Dimanche dernier, sous le slogan « pays libre, université libre », les étudiants ont entraîné des milliers de Budapestois avec eux. Dix mille peut-être. Une foule énorme qui a formé une chaîne depuis la SZFE jusqu’au Parlement pour y déposer une Charte rédigée par les étudiants et demandant l’autonomie de leur université. La grande actrice Dorottya Udvaros a lu la charte à haute voix et fut la première à la passer à son voisin. De main en main, la Charte allait ainsi atteindre, trois heures plus tard, le Parlement.
Nourris par la population, soutenus par leurs professeurs, de jour comme de nuit, les étudiants occupent les locaux de la SZFE dont l’entrée a été barrée par des bandes de scotch rouge et blanc de chantier, vite devenu l’emblème de la résistance et que les manifestants dimanche portaient dans les cheveux, en guise de cravate ou de foulard.
Premier geste de reculade ou escomptant sur un essoufflement du mouvement, la rentrée de la SZFE prévue le 7 septembre a été reculée d’une semaine. Et Vidnyanszky en a appelé au dialogue. Les étudiants lui ont répondu qu’on ne peut dialoguer qu’à armes égales et surtout pas quand tout est décidé à l’avance. Blocage donc. Il est peu probable que le gouvernement Orban cède aux revendications et cherche des dérivatifs.
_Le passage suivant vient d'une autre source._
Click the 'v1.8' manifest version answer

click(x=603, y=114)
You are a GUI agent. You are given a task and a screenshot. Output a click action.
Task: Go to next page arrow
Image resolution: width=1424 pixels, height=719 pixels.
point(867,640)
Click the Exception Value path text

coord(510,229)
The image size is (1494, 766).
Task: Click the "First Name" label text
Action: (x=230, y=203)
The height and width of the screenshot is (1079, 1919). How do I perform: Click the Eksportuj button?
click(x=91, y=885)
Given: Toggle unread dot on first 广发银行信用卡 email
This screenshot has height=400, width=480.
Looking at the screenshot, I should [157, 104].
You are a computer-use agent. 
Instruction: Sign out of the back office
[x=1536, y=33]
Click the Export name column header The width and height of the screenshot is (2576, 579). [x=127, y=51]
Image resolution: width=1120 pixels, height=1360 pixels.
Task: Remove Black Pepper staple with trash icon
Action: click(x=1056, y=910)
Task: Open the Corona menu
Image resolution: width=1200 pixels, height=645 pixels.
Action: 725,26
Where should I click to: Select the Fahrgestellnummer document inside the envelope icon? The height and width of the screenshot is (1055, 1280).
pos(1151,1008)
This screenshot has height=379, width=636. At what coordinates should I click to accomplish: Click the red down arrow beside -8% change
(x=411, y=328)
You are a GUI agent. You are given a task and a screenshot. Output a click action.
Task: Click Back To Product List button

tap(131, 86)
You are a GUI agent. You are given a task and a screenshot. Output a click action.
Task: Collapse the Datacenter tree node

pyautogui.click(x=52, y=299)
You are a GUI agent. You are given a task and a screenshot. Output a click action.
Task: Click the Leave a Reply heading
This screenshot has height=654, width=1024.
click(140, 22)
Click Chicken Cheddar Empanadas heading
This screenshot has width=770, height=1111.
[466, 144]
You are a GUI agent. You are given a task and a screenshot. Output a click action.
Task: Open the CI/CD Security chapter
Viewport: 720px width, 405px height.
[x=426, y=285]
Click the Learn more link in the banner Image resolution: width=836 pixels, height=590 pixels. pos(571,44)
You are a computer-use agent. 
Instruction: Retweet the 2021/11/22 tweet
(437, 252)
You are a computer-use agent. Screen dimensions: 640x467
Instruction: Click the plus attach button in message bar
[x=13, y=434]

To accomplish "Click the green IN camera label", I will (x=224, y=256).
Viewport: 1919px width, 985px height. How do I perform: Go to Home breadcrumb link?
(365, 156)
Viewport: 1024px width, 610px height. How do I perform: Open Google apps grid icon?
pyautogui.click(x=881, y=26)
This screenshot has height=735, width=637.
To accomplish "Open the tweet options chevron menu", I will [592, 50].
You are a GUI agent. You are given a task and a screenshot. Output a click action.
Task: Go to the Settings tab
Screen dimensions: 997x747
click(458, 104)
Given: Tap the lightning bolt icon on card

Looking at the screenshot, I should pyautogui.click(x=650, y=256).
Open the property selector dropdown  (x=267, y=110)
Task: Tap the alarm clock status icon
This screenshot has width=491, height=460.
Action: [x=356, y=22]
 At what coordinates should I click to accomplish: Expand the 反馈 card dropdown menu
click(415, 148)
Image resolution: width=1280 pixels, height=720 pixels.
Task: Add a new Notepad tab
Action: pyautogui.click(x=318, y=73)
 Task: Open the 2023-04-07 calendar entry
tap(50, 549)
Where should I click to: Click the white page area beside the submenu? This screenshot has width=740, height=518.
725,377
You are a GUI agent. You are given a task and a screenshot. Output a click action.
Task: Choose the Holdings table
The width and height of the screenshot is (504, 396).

Mais quelque chose est né là. Et on ne peut pas ne pas penser aux étudiants en théâtre de Varsovie qui, dans les années communistes, avaient commencé à ébranler l’édifice. Même si l’Histoire n’a pas pour habitude de repasser les plats, on se plaît à rêver que... D’autres manifestations ont eu lieu en province à Pècs, Szejed, Sopron. Une solidarité internationale commence à se manifester, Peter Brook vient d’apporter son soutien aux étudiants. Parmi ces contestataires déterminés, un jeune homme, considéré par beaucoup comme l’un des meilleurs acteurs de sa génération, Attila Jr Vidnyánszky. Le fils. Tout un symbole.